You see, it is not only Katayama who is looking for gratification, but also Matsumoto's onscreen alter-ego, the 100-year-old director responsible for this tall tale, whose aim is to make a film only those as old as he will understand (hence the film's title, a play on the Japanese rating system). To say that R100 gets a little meta would be to understate one of the many reasons why this increasingly anarchic endeavour just gets better and better as it goes on.
Todd wrapped up his review by stating:
"What the film does deliver is an intensely intelligent, more witty than funny, and fabulously acted study of the lengths people will go to secure happiness...demonstrating once again that Matsumoto is one of the most ferociously unique filmmakers on the planet."
R100 is not a sexy or sensual film, nor a particularly laugh-out-loud funny one either. It is, however, a whip smart, ceaselessly inventive and perplexingly glorious filmic experience. Matsumoto clearly has far more left to say than his early comedies would have us believe, and on the strength of R100, the director - who has never received any formal filmmaking training - is evolving into an accomplished, visually aware and cerebrally ambitious story-teller. One who also happens to have one of the most fertile and unique senses of humour in the industry.
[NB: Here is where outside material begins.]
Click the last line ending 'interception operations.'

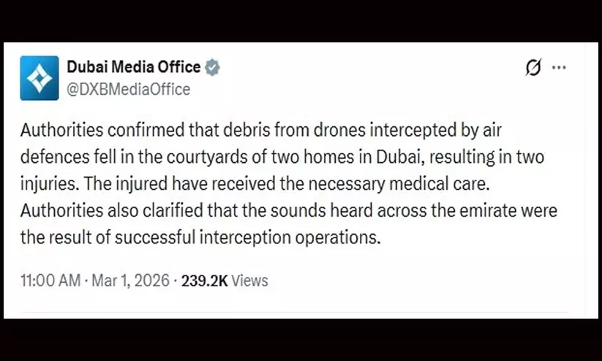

R100 arrives on Blu-ray and DVD in the US today, courtesy of Drafthouse Films, and is absolutely essential viewing for any fans of Asian Cinema, off-the-wall comedy or hell, even sado-masochism. Unfortunately there is little in the way of supplemental material, save for an enlightening Q&A with wrestler-turned-actress Lindsay Kay Hayward, the theatrical trailer and Drafthouse's signature reversible cover featuring new artwork by Jay Shaw. Nevertheless, R100 hits all your pleasure points at once, in the most deliriously baffling ways imaginable, and for that alone deserves your prolonged, intensive attention.